- **Tasks to complete**
[1] In the interview excerpt, do these statements agree with the text? (a) HZ says the government of Burma has treated its people as badly as Saddam Hussein. (b) HZ says war will remove a tyrant with a certain outcome. (c) HZ says American retaliation would reduce the suffering of the people the terrorists claim to represent. Answer yes or no for each, quoting the deciding words.
[2] In the interview excerpt, whom does HZ trust to overthrow the tyrant?
[3] Write a continuation of the interview excerpt, starting after its final sentence.

- **Text extract**
::::::::::

HZ: You mean terrorism? I can see the terrorists using the suffering of the Iraqi people as a pretext for further attacks. The problem with responding in that way is that the American retaliation will only add to the suffering of the people on whose behalf the terrorists claim to be acting. And the cycle will go on…

Selective responsibility

M: Now given that Saddam Hussein actually is as bad as everyone says, and the horror stories really are true, does the American government have any responsibility—

HZ: It doesn’t have any responsibility to make war to get rid of somebody who tyrannizes his own people. If that were our responsibility, we’d be making war all over the planet because there are tyrants all over the planet. The government of Burma has treated its people as badly as Saddam Hussein, the government of North Korea has mistreated its people. What do we do about it? We certainly don’t make war. War will certainly kill an awful lot of people with the end being uncertain. We trust the Iraqi people to overthrow the tyrant on their own as so many tyrants in the world have been overthrown by their own people.

::::::::::

- **Collected data**
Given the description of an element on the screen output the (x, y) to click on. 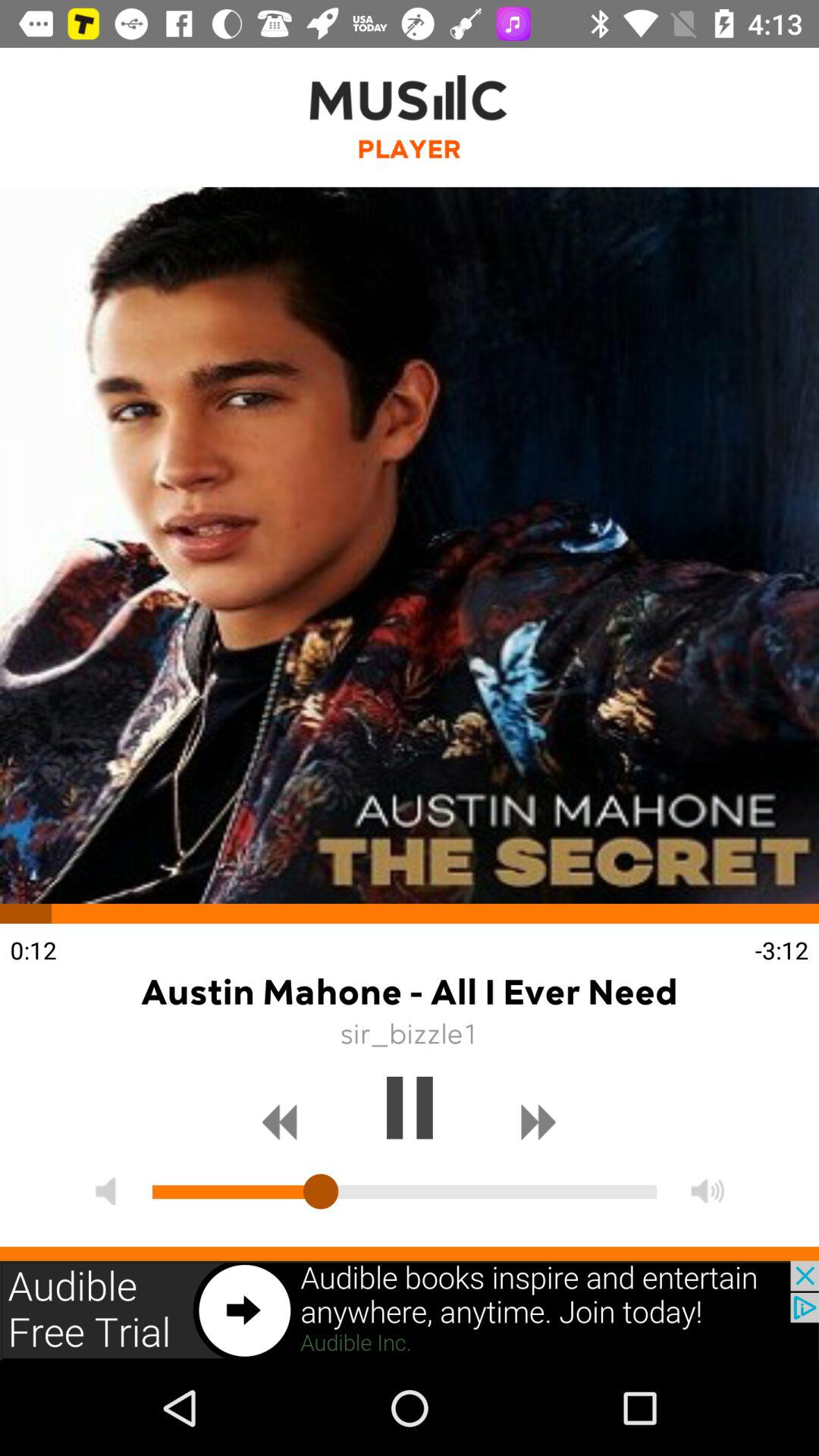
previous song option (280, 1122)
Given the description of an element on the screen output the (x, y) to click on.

::::::::::

- **Task responses**
[1]
(a) Yes: "The government of Burma has treated its people as badly as Saddam Hussein"
(b) No: "War will certainly kill an awful lot of people with the end being uncertain."
(c) No: "the American retaliation will only add to the suffering of the people on whose behalf the terrorists claim to be acting"

[2] The Iraqi people.

[3]
M: Another theme from People’s History is that radical history can’t always be all about relentless gloom and doom, blame and fingerpointing. It also has to be about showing possibilities, to use your phrase. What kind of possibilities are you talking about? Why is it important to remember the brief, shining moments?

HZ: If you only show the terrible things that happen in history—there are plenty to show—it will leave people passive, hopeless and resigned to whatever calamities that are going to befall them. But it’s important to look at history and find those instances where people have resisted tyranny and overcome injustice—and there are many, many such instances. It’s important to point them out because only that can give people strength for action in the present, give them the suggestion that it is possible—not inevitable, but possible—to bring about change. In the case of the United States, we got rid of slavery and won the eight-hour day and changed the conditions of working people in this country to some extent. Of course, more recently we had the civil rights movement and the movement against the war in Vietnam, and those are very inspiring stories.

The spirit of the Sixties

M: What are the stories from the Vietnam anti-war movement that you would want to bring to the attention of the anti-war movement of today?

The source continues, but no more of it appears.